Optionally make --host / --port default from env (NODETOOL_WORKER_HOST, NODETOOL_WORKER_PORT) so the >70000 identity-port trick is possible on cloud hosts. Optional; not required for local.

6.2 Client side — `nodetool2` `python-websocket-bridge.ts`

The ws WebSocket constructor at the connect site already takes an options object ({ maxPayload }). Add headers: { Authorization: 'Bearer ' + token } when a token is configured.
Token source: options.workerToken ?? process.env.NODETOOL_WORKER_TOKEN, threaded through PythonBridgeOptions and createPythonBridge() (alongside wsUrl).
The header must be applied on both the initial connect and every reconnect (the reconnect path builds a fresh socket).
When no token is configured, behavior is unchanged (no header sent).

6.3 Why a header (not first-message or subprotocol)

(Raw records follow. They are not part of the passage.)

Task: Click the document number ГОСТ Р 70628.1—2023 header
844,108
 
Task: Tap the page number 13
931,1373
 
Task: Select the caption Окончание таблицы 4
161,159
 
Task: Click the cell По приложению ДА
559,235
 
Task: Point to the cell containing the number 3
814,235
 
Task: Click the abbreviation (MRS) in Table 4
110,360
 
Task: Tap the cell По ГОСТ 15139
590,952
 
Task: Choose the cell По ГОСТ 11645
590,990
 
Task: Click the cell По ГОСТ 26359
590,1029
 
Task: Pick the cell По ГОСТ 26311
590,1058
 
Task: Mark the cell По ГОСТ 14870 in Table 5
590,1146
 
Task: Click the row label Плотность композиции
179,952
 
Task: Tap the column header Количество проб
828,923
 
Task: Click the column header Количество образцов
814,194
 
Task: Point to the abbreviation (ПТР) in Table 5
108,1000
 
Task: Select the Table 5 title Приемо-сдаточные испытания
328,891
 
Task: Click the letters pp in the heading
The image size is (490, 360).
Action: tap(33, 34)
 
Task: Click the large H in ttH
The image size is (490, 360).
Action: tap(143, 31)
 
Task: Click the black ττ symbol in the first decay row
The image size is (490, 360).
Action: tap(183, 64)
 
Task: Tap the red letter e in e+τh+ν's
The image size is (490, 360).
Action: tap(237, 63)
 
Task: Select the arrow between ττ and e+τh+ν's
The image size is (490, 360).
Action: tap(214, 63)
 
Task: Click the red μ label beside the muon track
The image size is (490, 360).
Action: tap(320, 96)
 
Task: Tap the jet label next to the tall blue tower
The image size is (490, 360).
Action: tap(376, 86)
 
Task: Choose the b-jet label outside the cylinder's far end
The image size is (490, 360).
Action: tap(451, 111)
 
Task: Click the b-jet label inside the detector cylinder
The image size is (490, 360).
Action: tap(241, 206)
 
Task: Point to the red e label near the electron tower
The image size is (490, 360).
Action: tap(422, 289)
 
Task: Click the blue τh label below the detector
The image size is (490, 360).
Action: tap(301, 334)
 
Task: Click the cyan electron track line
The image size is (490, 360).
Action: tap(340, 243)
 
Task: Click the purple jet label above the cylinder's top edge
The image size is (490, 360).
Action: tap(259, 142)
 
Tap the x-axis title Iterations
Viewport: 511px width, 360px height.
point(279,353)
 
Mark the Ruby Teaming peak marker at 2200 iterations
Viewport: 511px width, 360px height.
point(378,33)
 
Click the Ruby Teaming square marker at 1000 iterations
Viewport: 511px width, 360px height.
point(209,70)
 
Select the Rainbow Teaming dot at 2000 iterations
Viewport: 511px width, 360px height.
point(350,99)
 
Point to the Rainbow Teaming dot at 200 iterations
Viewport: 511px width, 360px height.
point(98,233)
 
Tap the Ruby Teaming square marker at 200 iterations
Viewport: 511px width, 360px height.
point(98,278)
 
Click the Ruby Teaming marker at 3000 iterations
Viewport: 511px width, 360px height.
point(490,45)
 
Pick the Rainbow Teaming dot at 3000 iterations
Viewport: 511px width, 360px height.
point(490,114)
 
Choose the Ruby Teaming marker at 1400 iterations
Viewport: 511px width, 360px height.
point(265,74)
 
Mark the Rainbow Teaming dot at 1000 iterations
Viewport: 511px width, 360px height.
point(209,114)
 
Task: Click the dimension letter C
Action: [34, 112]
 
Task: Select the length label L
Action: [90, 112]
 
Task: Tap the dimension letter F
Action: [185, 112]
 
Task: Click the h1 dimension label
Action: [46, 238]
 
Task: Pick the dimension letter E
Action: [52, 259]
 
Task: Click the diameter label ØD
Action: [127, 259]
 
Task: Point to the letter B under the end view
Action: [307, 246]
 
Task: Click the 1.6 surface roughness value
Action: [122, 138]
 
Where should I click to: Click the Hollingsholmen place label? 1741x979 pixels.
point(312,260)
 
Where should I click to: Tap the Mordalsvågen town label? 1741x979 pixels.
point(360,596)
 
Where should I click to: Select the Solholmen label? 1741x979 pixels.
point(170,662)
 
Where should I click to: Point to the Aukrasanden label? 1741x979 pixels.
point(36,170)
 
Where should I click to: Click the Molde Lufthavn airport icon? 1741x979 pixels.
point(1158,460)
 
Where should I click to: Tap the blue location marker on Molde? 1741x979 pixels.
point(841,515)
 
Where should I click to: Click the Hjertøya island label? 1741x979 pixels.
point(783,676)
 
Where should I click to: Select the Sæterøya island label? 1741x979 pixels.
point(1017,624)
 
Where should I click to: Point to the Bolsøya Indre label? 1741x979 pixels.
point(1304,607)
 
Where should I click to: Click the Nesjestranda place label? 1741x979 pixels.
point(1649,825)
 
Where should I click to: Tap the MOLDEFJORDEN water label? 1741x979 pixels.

Both libraries support it directly (ws headers option; websockets process_request + request.headers).
The handshake is rejected before any application frame, so an unauthenticated peer never reaches the executor.
Headers survive both direct-TCP and HTTP-proxy paths.

7. Validation (local, CPU-only)

Performed end-to-end on macOS Docker (CPU):

Image build — make build-core then make build-hf succeed.
Image health — make up; the container’s ws-handshake healthcheck reports healthy.
Auth gate —
- Worker started with NODETOOL_WORKER_TOKEN=secret.
- Bridge with no / wrong token → handshake rejected (401), connect fails.
- Bridge with matching token → connects.
Bridge attach — start the TS server with NODETOOL_WORKER_URL=ws://localhost:8787 NODETOOL_WORKER_TOKEN=secret npm run dev:server; server logs a successful discover + worker.status; HF node metadata is present.
Graph run — execute the smoke workflow either via the CLI (NODETOOL_WORKER_URL=ws://localhost:8787 NODETOOL_WORKER_TOKEN=secret nodetool workflows run examples/hf-worker-smoke.json) or by loading it into the running server (web UI). The HF node runs on the container and returns an embedding (np_array) — SentenceSimilarity is a feature-extraction node (one embedding per input string), not a cross-string scorer, so the smoke graph previews the embedding(s). First run downloads the model into the hf-cache volume; subsequent runs reuse it.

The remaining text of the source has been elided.